Un episodio, ribadiamo, che si parla addosso. La penultima parte è una lunga, lenta, crassa e vuota cerimonia rituale, che mentre manda a nozze Edward e Bella (Robert Pattinson e Kristen Stewart) celebra il matrimonio (rituale) tra l'epopea miliardaria e il suo pubblico di emo-ultrà. Un esempio di fidelizzazione tanto riuscita da non avere nemmeno bisogno di dire, vendere, proporre altro. Basta a se stessa, in piena esaltazione narcisistica, feticista. Tale è la fiducia (o l'arroganza?) dei suoi artefici. I fedelissimi risponderanno, gli altri si asterranno, la critica non può sottrarsi. Vorrebbe non offendere nessuno, ma pur intuendo la portata commerciale di un'operazione di puro, sfacciato, endorsement - il film è il logo che promuove il prodotto-saga - non può esimersi dall'entrare nel merito di un episodio che di meriti ne ha davvero pochi. Nessuno peraltro afferente al cinema.

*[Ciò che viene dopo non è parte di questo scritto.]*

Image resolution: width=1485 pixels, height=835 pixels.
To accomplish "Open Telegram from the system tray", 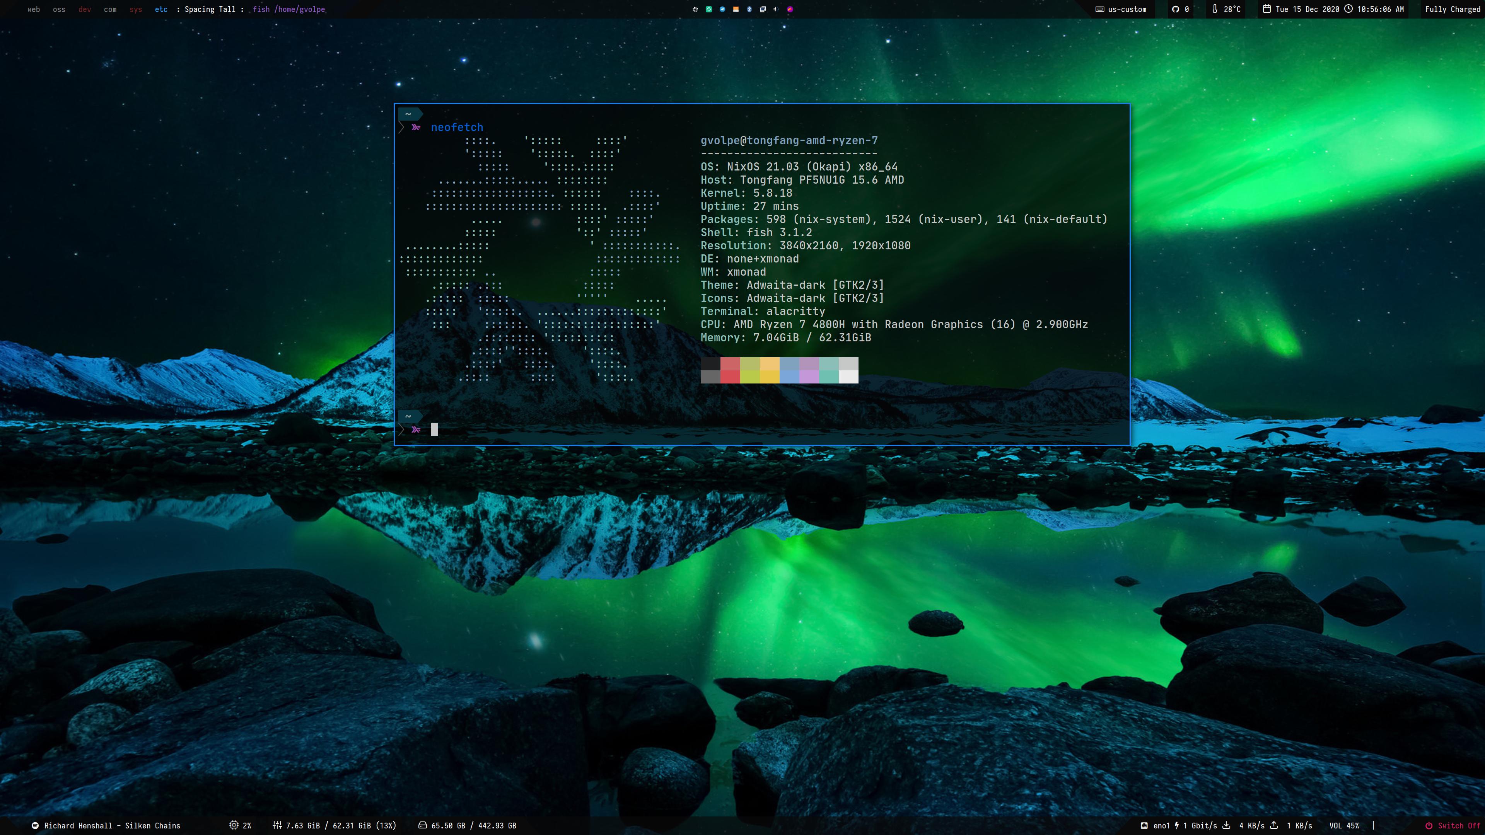I will pyautogui.click(x=722, y=9).
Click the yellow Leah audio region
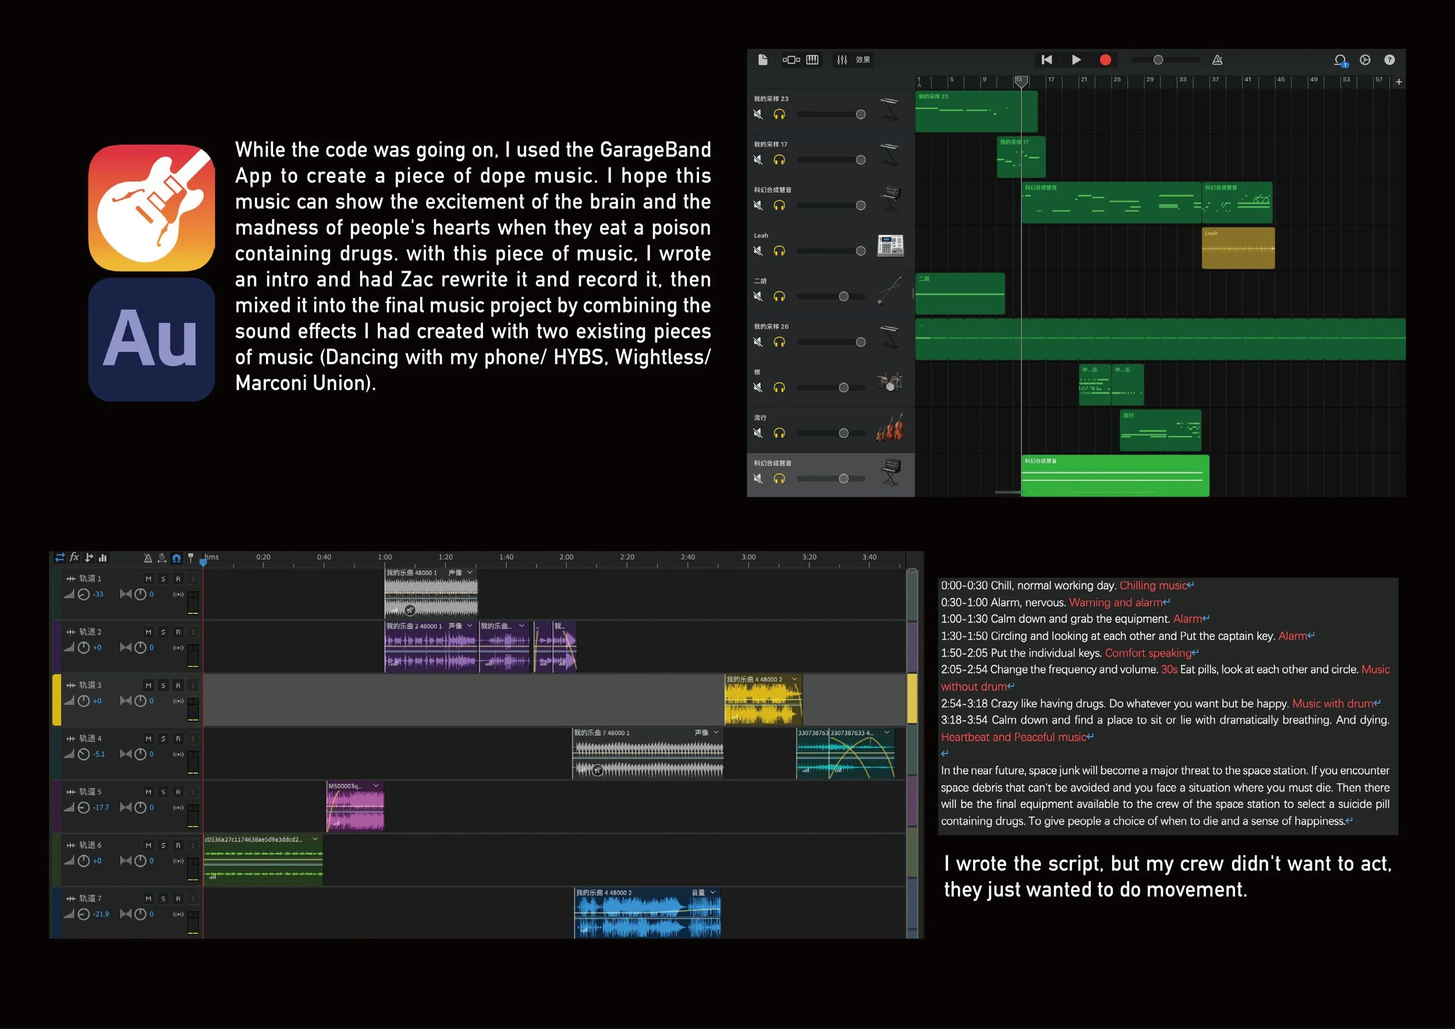The width and height of the screenshot is (1455, 1029). point(1238,248)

A voler essere severi non sarebbe nemmeno corretto attribuirgli una patente cinematografica. Breaking Dawn manca di troppe cose di cui è fatto (dovrebbe) un film: una messa in scena adeguata, una recitazione recitata, una parvenza d'intreccio, una regia. I film sono un'altra cosa. Questa è accozzaglia audiovisiva - più audio che visiva: la colonna sonora è un succedaneo emozionale talmente invasivo da far sembrare di troppo le immagini -, pappa melodrammatica, soap-opera. Una sommatoria di architesti narrativi (l'amore, la malattia, la gelosia, la famiglia), rivestiti di un immaginario da grandi magazzini: quadri da rivista patinata, pose epigrammatiche, psicodrammi pubblicitari. Il vuoto con le apparenze del pieno, il banale (c'è anche la ceretta della prima notte di nozze) sommerso dal magniloquente, il ridicolo spacciato per tragico. E il cliché che divora tutto, vero parto (altro che l'alien portato in grembo da Bella) di un episodio che nemmeno si può definire brutto, significherebbe attribuirgli una valenza estetica.Per non dire del suo conformismo spaventoso, questo addebitabile almeno alla sua creatrice: non era facile privare di ogni ambiguità un testo popolato da licantropi e vampiri, eppure la Meyer ci riesce. Nel suo universo l'alterità non trova asilo. La mostruosità è una semplice denominazione del diversamente normale. Tutto può coesistere: luce e vampiri, mortali e immortali, giusto e sbagliato (vedi gli omicidi perpetrati da Edward in passato, da condannare ma non troppo: ha ucciso altri assassini), sacro e profano.In questo spericolato bazar iconico/morale la statua del Cristo Bianco di Rio vale quanto l'alcova di lusso in riva al mare: sono segni autoreferenziali, indicazioni di luogo, materiali mediatizzati di cui la saga si appropria per dotarsi di uno scenario immediatamente riconoscibile, un magazzino pop da rigattiere improvvisato. Dentro ci sono mercanzie varie e patacche. Una volta non si potevano toccare. Oggi non si dovrebbero nemmeno vedere.